**ACTIVITY:** Copy out exactly the stretch of the listing below that begins at the line containing "Task: Open the mytheresa seller name link" and ends at the line containing "Click the author", and copy nothing outside it.

——————

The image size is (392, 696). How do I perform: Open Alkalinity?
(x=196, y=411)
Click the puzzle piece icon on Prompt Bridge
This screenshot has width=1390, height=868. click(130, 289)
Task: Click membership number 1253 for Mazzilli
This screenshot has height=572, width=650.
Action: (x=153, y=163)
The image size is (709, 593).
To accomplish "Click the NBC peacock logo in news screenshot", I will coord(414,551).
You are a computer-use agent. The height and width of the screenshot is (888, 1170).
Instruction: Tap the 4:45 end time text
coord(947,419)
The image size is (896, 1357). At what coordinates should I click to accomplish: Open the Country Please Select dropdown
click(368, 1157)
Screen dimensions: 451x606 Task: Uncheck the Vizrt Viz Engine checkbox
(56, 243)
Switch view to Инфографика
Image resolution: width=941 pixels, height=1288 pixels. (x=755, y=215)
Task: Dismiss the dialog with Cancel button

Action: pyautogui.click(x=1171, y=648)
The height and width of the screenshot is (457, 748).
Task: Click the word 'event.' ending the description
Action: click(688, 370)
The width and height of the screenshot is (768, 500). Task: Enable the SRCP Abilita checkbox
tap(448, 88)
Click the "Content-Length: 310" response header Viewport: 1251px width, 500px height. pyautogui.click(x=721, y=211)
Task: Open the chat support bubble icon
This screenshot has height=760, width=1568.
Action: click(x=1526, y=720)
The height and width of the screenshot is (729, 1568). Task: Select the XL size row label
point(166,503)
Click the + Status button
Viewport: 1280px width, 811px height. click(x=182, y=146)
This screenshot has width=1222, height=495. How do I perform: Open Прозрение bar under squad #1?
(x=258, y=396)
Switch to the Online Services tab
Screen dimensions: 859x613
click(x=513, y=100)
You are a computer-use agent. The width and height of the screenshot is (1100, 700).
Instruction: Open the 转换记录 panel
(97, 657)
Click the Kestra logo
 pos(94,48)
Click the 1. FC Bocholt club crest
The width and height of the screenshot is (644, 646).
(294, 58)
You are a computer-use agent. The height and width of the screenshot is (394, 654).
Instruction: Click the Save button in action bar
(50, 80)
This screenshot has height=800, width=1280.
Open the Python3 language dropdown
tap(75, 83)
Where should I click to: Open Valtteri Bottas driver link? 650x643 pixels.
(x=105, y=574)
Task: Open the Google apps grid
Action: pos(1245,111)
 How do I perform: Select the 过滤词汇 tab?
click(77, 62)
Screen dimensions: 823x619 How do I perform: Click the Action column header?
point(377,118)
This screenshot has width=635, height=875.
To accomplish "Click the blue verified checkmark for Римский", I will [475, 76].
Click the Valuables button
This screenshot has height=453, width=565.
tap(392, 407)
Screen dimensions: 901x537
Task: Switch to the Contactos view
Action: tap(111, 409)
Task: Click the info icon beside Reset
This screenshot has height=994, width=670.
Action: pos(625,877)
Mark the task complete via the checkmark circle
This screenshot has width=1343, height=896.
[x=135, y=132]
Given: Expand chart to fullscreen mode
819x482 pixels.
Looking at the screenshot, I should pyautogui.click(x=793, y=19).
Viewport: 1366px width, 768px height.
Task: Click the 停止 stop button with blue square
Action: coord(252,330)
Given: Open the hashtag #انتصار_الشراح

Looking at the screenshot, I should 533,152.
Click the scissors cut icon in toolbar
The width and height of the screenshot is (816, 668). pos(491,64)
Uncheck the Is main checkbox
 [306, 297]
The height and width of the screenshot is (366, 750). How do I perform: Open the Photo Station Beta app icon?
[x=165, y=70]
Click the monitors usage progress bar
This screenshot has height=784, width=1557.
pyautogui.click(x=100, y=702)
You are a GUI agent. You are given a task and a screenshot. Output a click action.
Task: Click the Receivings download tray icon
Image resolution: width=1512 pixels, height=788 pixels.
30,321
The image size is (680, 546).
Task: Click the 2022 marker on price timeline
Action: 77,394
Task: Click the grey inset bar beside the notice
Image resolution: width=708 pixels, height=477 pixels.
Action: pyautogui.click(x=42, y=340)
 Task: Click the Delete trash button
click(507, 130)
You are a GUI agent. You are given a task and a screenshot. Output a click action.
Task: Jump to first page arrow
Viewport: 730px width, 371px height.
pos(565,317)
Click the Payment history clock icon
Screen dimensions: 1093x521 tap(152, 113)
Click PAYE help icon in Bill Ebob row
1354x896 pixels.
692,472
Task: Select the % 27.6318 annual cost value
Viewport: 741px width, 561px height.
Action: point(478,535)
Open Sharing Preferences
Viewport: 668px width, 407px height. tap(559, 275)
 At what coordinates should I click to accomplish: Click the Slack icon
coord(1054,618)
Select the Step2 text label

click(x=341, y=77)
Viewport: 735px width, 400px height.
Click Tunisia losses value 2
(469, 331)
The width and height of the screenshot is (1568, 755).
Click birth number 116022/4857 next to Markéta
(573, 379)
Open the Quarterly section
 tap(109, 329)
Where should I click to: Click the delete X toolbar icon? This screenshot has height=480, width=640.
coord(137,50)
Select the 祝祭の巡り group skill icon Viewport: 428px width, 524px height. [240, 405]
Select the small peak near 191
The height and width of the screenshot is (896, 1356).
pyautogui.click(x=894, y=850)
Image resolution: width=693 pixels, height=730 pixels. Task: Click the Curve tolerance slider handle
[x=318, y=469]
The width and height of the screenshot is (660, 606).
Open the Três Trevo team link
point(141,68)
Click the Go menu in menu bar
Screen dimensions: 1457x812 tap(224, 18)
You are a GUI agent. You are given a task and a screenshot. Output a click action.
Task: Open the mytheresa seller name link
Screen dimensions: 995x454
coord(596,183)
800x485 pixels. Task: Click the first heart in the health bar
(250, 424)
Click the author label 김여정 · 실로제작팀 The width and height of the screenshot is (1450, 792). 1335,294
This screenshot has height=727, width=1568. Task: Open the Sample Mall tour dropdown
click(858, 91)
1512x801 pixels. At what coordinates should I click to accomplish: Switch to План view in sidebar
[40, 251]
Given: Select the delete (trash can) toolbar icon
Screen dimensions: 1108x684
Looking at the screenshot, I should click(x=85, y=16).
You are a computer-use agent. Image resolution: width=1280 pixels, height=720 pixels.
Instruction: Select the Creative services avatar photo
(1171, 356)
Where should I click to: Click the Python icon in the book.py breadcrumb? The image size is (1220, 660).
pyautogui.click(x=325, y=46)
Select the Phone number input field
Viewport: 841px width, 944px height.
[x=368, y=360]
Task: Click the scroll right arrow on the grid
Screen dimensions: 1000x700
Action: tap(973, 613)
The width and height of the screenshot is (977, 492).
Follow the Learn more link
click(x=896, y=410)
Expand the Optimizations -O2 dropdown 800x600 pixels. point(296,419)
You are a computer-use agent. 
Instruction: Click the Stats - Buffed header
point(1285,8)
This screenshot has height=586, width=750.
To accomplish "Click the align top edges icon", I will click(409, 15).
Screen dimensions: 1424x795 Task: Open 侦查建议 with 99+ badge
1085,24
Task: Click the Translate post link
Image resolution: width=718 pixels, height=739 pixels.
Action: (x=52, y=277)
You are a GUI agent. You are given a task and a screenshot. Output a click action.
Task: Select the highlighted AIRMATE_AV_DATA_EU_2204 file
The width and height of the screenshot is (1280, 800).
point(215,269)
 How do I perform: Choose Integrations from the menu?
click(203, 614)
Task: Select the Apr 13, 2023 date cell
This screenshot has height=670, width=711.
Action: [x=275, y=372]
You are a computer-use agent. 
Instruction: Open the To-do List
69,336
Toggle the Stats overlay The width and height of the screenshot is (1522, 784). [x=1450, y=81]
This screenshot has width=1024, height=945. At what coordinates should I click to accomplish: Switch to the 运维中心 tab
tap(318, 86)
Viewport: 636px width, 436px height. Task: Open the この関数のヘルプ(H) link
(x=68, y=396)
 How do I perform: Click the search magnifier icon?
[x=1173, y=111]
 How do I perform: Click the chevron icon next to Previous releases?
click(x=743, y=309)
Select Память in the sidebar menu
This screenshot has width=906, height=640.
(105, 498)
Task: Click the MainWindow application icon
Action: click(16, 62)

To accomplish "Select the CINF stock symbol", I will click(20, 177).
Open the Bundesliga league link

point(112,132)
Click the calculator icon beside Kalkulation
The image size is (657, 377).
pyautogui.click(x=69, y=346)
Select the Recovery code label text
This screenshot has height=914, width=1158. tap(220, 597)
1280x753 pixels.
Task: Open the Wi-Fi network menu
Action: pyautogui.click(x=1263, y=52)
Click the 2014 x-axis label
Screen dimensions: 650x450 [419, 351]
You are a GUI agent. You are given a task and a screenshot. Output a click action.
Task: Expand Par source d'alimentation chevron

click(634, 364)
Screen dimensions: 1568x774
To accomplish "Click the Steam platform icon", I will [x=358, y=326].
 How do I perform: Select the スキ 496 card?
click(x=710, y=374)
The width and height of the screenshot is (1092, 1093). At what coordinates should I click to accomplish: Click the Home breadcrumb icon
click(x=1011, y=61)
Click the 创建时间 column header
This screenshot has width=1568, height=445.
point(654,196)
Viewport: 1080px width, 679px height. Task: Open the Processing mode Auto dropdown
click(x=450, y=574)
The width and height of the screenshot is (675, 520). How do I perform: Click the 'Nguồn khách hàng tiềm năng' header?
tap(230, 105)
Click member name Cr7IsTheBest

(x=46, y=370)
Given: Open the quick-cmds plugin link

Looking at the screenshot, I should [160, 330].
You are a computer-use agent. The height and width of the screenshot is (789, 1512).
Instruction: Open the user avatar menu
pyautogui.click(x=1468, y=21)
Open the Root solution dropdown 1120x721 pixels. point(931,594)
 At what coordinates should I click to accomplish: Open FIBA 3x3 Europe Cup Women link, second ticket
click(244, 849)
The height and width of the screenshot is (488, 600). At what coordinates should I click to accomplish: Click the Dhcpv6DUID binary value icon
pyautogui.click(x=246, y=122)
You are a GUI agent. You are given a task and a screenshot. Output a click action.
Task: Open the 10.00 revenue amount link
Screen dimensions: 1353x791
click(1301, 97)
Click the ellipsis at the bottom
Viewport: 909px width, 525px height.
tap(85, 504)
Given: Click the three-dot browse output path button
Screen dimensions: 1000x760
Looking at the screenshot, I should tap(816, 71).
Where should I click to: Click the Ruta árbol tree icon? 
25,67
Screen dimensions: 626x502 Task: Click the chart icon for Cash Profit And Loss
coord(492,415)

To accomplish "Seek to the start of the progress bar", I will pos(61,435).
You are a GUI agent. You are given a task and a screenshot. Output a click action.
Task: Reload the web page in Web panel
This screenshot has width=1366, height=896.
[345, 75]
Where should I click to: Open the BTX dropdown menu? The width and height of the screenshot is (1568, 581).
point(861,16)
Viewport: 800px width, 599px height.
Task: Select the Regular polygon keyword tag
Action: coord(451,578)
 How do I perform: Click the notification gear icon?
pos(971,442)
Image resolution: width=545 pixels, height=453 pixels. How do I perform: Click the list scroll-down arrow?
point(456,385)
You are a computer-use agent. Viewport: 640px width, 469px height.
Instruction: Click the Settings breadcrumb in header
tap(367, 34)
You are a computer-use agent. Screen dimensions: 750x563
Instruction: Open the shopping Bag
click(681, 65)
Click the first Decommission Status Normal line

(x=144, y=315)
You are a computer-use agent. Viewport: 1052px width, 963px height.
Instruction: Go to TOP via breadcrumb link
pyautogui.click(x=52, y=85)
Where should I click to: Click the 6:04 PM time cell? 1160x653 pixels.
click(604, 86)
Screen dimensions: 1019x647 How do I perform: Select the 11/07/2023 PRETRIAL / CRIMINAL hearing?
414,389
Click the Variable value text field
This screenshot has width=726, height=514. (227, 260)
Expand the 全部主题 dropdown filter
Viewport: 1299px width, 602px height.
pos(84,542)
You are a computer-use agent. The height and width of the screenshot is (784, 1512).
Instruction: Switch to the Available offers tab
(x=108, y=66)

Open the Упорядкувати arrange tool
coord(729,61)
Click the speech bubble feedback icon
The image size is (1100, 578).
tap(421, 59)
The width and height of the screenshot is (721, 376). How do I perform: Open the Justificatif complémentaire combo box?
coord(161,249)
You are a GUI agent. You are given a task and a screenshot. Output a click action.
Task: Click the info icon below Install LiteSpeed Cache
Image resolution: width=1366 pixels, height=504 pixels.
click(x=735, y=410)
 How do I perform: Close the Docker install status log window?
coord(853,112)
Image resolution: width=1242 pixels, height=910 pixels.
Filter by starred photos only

——————

**ANSWER:**
Task: Open the mytheresa seller name link
Screen dimensions: 995x454
coord(596,183)
800x485 pixels. Task: Click the first heart in the health bar
(250, 424)
Click the author label 김여정 · 실로제작팀 The width and height of the screenshot is (1450, 792). 1335,294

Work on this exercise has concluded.